═══ Dataset content

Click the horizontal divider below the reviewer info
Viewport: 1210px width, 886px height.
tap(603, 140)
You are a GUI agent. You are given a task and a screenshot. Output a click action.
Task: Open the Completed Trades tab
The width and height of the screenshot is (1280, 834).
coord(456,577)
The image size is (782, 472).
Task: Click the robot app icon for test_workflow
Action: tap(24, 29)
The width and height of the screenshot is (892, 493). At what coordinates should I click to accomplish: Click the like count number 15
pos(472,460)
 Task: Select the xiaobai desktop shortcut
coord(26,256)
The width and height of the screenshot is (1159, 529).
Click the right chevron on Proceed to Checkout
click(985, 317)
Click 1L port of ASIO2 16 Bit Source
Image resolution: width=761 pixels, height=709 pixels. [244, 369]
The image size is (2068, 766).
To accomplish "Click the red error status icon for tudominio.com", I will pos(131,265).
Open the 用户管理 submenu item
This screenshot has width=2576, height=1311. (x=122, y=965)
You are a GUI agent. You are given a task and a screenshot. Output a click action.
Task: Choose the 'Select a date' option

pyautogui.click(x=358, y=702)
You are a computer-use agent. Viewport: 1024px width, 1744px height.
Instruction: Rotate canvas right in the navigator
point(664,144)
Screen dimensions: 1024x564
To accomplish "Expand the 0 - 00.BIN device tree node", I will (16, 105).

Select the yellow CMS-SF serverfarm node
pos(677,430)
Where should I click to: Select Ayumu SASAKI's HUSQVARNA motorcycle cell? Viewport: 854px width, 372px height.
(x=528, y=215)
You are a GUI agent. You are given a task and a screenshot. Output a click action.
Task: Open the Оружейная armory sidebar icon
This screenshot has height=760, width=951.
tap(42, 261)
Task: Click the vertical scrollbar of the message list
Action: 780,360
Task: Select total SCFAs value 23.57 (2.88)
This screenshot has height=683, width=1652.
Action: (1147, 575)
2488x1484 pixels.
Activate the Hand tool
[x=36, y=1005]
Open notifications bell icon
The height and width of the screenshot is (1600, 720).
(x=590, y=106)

══════

Please copy the listing word for word, starting at its first line and ending at the line that contains "tap(603, 140)".

Click the horizontal divider below the reviewer info
Viewport: 1210px width, 886px height.
tap(603, 140)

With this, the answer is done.